%%

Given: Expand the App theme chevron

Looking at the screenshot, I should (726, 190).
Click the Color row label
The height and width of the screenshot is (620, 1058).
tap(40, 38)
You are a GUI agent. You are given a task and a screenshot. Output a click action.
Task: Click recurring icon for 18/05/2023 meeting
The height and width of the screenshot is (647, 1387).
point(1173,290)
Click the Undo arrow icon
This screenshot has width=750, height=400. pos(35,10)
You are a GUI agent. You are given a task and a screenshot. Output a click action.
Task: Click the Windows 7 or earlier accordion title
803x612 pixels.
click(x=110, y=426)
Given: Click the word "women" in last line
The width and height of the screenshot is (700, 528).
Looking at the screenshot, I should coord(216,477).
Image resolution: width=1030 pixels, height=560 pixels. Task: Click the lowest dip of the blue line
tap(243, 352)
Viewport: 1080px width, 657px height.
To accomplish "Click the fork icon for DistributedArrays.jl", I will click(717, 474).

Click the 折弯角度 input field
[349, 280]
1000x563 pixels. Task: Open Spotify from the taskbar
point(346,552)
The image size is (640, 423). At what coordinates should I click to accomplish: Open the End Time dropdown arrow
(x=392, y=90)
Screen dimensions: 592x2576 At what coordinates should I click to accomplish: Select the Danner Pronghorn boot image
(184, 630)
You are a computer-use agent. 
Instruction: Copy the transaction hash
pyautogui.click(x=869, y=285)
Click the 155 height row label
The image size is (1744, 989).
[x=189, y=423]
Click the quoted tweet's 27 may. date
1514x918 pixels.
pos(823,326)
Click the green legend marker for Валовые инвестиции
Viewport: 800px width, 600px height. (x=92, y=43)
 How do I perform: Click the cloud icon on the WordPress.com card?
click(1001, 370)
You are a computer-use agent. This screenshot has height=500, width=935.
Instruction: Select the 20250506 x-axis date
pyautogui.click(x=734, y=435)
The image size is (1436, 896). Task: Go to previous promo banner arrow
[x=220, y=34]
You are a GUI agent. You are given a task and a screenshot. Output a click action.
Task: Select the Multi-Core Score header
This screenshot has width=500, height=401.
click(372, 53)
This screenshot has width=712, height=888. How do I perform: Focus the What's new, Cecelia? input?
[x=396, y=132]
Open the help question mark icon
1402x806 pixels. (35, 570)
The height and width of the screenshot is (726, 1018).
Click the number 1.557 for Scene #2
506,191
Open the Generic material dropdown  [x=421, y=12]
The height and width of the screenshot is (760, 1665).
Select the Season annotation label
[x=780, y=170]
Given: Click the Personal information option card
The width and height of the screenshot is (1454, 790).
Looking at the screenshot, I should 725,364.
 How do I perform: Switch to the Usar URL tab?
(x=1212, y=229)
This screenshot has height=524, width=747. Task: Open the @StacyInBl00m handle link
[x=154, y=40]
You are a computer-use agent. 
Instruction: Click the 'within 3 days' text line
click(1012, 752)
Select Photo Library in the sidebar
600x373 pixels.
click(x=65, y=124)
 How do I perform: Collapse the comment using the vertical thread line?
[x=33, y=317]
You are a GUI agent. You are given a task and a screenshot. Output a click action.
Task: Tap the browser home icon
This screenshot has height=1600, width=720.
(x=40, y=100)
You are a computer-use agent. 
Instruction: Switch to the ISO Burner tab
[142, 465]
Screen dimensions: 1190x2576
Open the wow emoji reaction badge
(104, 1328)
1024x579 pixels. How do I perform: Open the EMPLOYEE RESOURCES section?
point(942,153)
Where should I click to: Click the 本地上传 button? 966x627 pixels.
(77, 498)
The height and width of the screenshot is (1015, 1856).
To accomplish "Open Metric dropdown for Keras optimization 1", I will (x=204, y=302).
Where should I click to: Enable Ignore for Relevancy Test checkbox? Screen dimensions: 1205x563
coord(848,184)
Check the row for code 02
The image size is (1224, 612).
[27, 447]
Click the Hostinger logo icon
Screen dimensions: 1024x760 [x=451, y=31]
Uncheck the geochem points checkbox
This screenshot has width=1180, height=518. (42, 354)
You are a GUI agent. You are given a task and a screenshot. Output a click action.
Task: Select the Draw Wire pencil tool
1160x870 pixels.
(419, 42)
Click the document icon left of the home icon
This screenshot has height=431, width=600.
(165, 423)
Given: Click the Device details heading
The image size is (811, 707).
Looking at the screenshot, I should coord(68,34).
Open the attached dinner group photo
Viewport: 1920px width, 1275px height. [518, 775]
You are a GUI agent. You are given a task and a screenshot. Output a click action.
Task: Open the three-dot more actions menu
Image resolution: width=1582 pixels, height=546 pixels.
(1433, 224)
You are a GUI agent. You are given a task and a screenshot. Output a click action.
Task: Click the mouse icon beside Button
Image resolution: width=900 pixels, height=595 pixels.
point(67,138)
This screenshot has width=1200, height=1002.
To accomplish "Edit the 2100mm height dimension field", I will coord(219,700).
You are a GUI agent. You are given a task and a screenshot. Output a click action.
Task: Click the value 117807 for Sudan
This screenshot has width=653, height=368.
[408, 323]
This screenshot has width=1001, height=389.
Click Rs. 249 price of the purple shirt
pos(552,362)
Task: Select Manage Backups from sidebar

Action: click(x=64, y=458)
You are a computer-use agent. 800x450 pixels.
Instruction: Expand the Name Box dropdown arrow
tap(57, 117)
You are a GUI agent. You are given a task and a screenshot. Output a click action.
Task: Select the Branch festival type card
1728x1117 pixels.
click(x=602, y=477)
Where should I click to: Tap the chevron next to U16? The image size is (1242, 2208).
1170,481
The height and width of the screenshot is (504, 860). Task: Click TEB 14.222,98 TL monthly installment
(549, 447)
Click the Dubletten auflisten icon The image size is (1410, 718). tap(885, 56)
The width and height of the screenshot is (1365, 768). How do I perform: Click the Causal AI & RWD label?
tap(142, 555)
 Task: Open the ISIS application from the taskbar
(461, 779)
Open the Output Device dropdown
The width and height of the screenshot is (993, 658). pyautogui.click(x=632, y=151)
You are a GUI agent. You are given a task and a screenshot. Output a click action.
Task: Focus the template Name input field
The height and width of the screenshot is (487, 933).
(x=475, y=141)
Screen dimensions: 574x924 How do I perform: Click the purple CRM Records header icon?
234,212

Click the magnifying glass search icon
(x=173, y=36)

%%

YOUR TASK: Go through the records above and copy each line where "will" is found.

ANSWER TO THIS TASK:
To accomplish "Click the fork icon for DistributedArrays.jl", I will click(717, 474).
To accomplish "Open Metric dropdown for Keras optimization 1", I will (x=204, y=302).
To accomplish "Edit the 2100mm height dimension field", I will coord(219,700).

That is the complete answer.